THE TASK: Convert the stretch of the listing from the line containing "the input row" through the line containing "pyautogui.click(x=58, y=610)" into a JSON list of strings, one string per line, with blank lines left out.

(Rows showing where targets appear)
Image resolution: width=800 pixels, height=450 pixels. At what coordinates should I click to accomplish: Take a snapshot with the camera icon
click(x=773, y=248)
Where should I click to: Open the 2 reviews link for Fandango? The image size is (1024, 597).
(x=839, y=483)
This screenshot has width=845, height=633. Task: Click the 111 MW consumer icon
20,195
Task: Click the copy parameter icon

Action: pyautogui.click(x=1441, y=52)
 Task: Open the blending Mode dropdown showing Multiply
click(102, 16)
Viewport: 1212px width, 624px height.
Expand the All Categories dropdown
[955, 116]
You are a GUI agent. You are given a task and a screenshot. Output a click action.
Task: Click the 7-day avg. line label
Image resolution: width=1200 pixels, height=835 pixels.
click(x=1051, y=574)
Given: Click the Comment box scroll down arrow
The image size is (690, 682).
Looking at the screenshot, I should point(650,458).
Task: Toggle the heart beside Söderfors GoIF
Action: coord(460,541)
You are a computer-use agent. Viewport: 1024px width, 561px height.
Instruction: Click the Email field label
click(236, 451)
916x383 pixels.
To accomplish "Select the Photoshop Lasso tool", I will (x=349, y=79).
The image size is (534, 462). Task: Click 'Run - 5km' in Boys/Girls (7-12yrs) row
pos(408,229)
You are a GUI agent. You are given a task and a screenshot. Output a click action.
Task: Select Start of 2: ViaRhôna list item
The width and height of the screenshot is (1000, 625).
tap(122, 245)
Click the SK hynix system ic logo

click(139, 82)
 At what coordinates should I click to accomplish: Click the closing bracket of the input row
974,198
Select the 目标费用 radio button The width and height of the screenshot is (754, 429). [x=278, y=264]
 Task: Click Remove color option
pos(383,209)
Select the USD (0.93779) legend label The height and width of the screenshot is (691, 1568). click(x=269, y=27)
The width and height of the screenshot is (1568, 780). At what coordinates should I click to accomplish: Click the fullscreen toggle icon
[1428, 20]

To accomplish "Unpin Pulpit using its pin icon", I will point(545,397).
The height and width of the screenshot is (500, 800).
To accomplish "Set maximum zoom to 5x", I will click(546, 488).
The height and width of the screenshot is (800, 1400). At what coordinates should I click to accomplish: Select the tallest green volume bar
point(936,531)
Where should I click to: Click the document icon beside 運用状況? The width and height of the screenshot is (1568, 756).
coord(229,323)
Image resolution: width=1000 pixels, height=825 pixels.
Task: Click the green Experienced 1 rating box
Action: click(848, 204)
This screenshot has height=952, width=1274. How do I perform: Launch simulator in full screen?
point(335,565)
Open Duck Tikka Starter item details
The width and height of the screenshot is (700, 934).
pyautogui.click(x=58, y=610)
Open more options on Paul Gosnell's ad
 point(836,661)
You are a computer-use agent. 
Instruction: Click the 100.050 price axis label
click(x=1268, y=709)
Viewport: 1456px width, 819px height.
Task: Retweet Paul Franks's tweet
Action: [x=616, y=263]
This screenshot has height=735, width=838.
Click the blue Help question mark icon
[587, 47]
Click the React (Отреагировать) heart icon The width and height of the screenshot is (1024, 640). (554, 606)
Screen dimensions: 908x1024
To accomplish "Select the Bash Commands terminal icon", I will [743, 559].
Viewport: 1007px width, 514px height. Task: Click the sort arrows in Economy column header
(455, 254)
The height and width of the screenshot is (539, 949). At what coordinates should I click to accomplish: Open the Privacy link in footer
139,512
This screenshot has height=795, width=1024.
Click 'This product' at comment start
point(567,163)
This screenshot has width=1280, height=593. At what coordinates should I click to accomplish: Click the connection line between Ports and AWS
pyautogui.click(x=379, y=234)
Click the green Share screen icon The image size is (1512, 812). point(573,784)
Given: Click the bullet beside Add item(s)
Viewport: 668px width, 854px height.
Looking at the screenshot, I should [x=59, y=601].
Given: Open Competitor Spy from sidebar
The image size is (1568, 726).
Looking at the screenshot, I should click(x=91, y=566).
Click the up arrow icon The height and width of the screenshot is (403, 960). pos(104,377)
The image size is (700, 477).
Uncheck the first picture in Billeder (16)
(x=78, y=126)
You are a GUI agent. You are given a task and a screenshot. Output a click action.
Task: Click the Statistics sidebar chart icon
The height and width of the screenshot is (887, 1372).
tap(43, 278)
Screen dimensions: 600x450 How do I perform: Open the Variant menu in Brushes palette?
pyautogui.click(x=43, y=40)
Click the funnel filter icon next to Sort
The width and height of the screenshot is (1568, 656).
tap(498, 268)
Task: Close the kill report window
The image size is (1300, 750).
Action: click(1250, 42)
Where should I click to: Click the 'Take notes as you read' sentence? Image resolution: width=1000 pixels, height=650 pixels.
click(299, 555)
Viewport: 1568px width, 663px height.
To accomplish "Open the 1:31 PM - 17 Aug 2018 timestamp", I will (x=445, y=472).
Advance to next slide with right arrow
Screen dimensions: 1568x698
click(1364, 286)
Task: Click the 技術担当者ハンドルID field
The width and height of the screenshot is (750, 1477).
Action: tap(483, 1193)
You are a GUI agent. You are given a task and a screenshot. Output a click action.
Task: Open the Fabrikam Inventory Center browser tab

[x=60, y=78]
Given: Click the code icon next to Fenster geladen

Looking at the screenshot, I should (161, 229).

THE REPLY:
[
  " At what coordinates should I click to accomplish: Click the closing bracket of the input row",
  "974,198",
  "Select the 目标费用 radio button The width and height of the screenshot is (754, 429). [x=278, y=264]",
  " Task: Click Remove color option",
  "pos(383,209)",
  "Select the USD (0.93779) legend label The height and width of the screenshot is (691, 1568). click(x=269, y=27)",
  "The width and height of the screenshot is (1568, 780). At what coordinates should I click to accomplish: Click the fullscreen toggle icon",
  "[1428, 20]",
  "To accomplish \"Unpin Pulpit using its pin icon\", I will point(545,397).",
  "The height and width of the screenshot is (500, 800).",
  "To accomplish \"Set maximum zoom to 5x\", I will click(546, 488).",
  "The height and width of the screenshot is (800, 1400). At what coordinates should I click to accomplish: Select the tallest green volume bar",
  "point(936,531)",
  "Where should I click to: Click the document icon beside 運用状況? The width and height of the screenshot is (1568, 756).",
  "coord(229,323)",
  "Image resolution: width=1000 pixels, height=825 pixels.",
  "Task: Click the green Experienced 1 rating box",
  "Action: click(848, 204)",
  "This screenshot has height=952, width=1274. How do I perform: Launch simulator in full screen?",
  "point(335,565)",
  "Open Duck Tikka Starter item details",
  "The width and height of the screenshot is (700, 934).",
  "pyautogui.click(x=58, y=610)"
]